Exclude the pictures and transcribe the rest of the data below exactly.
--- Material for the task ---
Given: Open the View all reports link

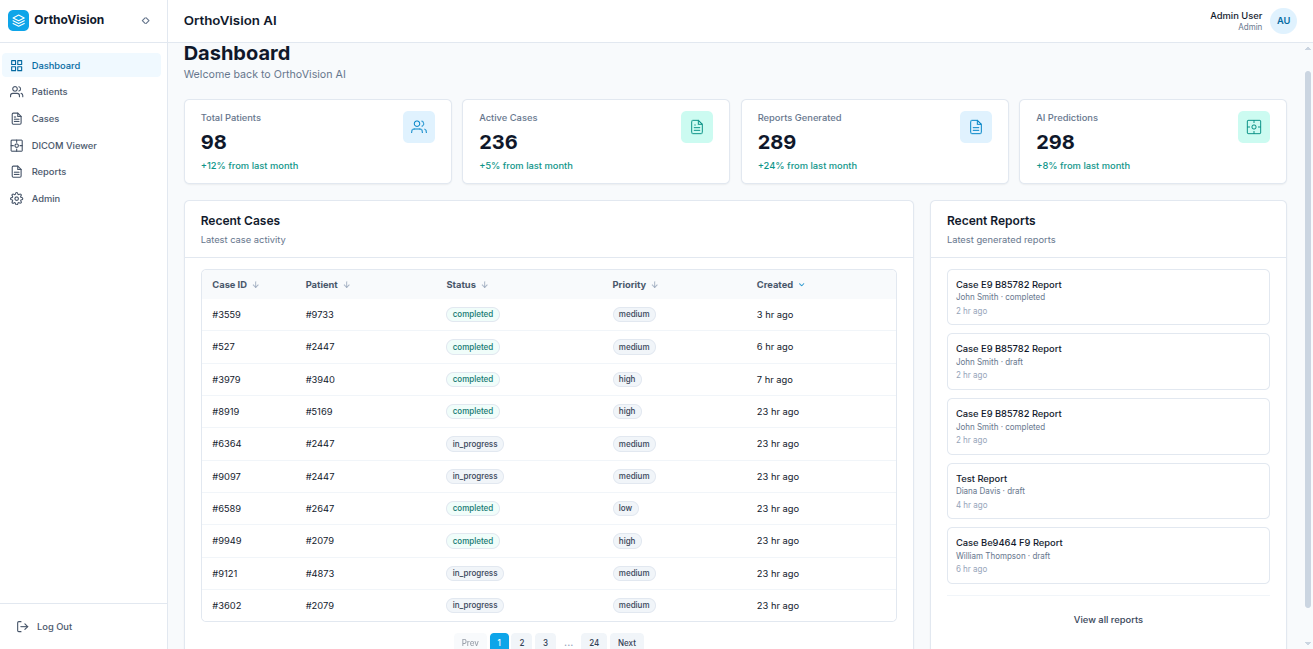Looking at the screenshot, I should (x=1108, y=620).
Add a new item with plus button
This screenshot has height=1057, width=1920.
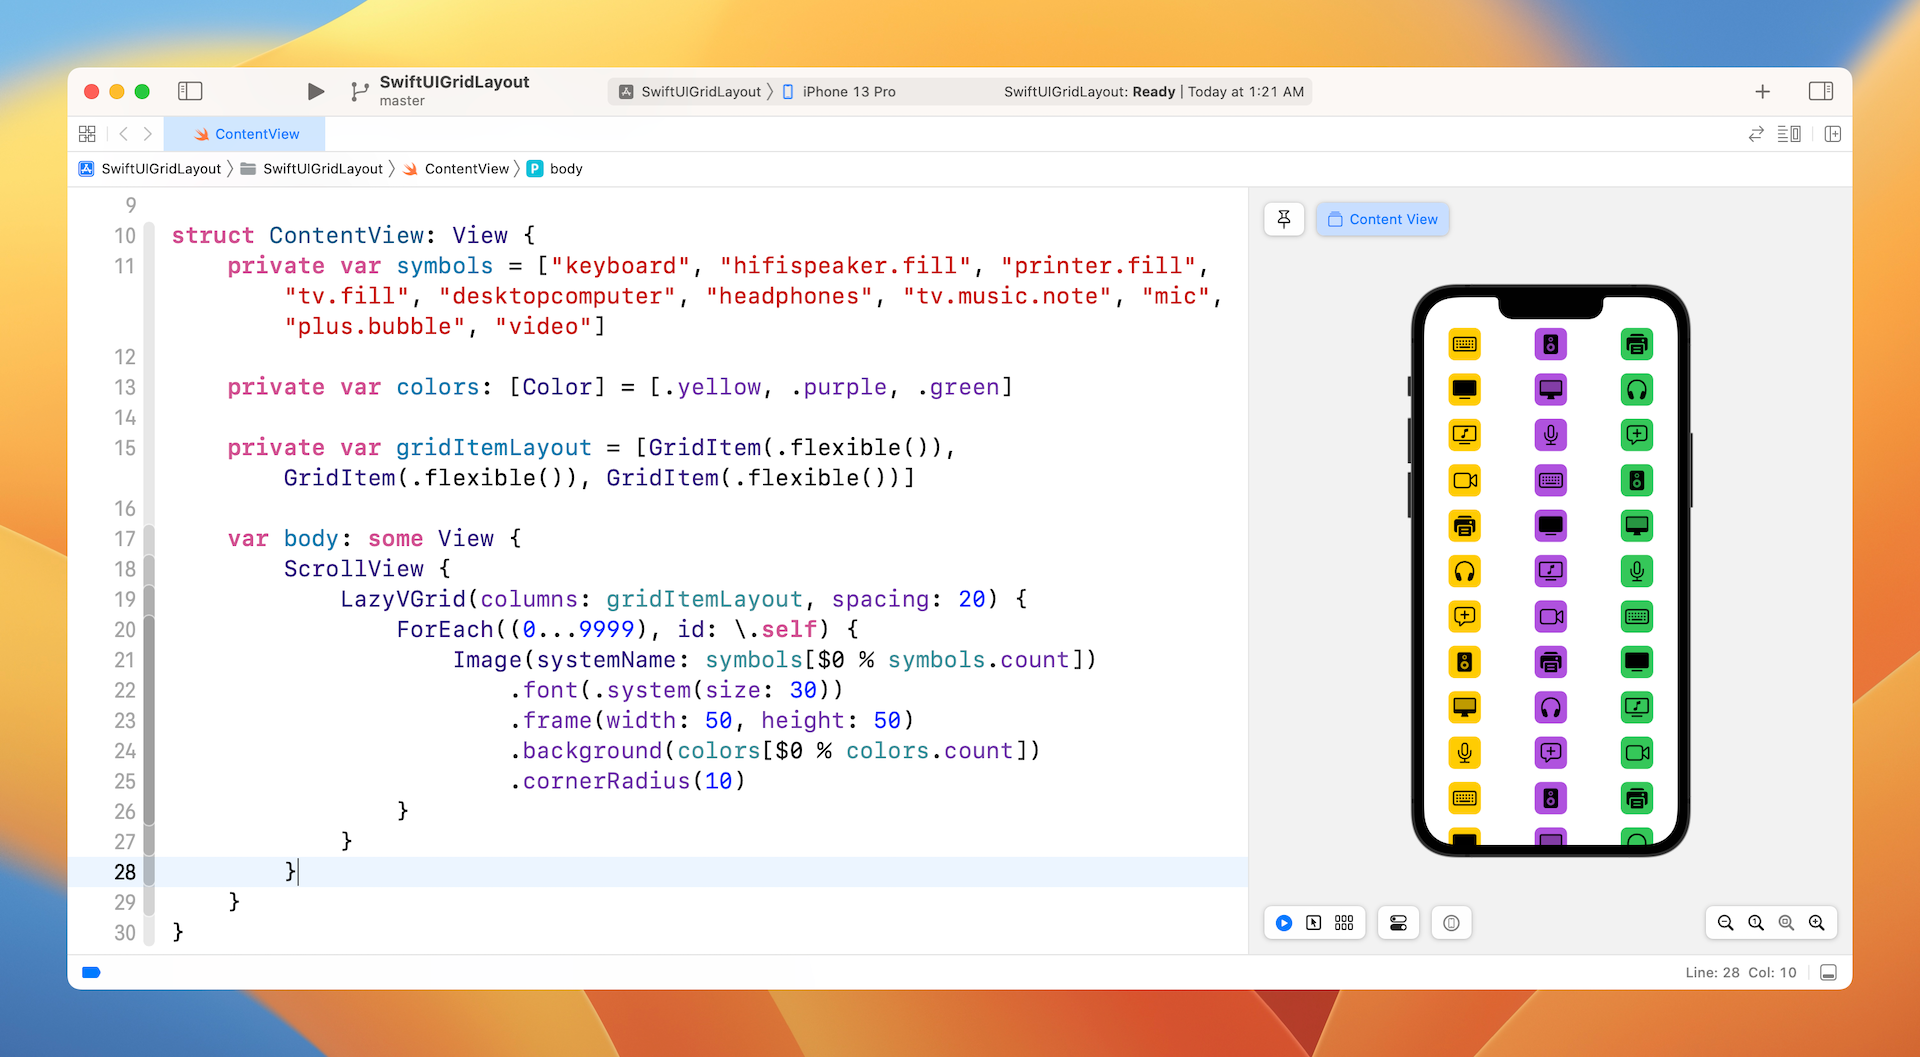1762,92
---
*Answer to the problem*
Given: Open the View all reports link

Looking at the screenshot, I should (x=1108, y=620).
Add a new item with plus button
This screenshot has height=1057, width=1920.
1762,92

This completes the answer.